### [The data]
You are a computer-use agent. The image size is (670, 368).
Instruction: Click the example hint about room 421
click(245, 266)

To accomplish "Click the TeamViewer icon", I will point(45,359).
==
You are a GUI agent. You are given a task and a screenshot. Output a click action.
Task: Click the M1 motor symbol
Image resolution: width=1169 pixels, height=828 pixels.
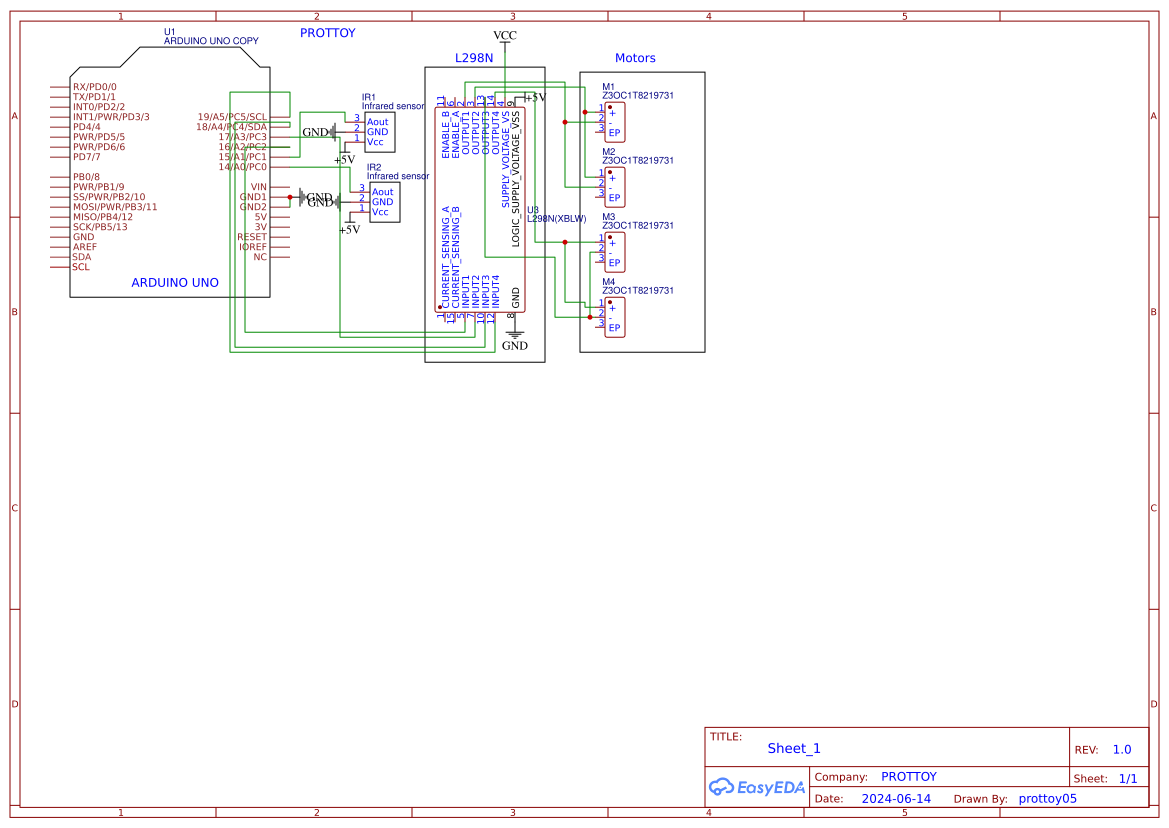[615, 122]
==
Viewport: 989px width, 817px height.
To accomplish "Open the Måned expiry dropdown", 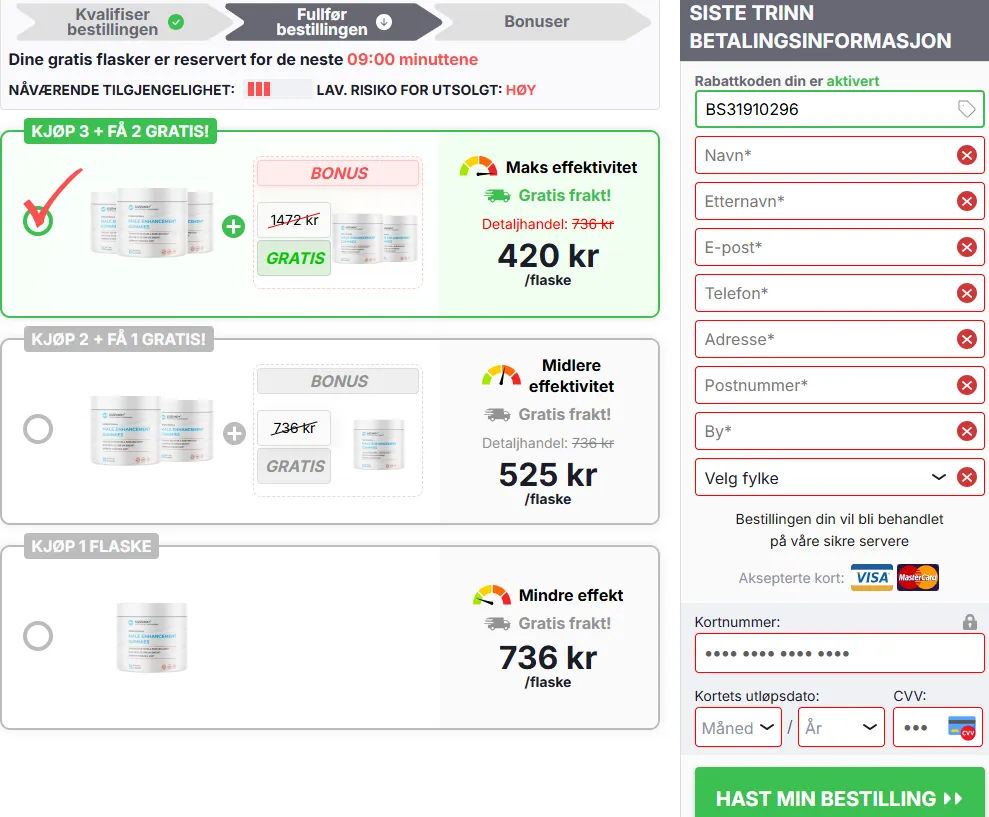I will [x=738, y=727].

### [Problem statement]
Pick out and copy the lines of the material that include the word "agent".

### [Answer space]
You are a computer-use agent. The image size is (670, 368).
You are a GUI agent. You are given a task and a screenshot. Output a click action.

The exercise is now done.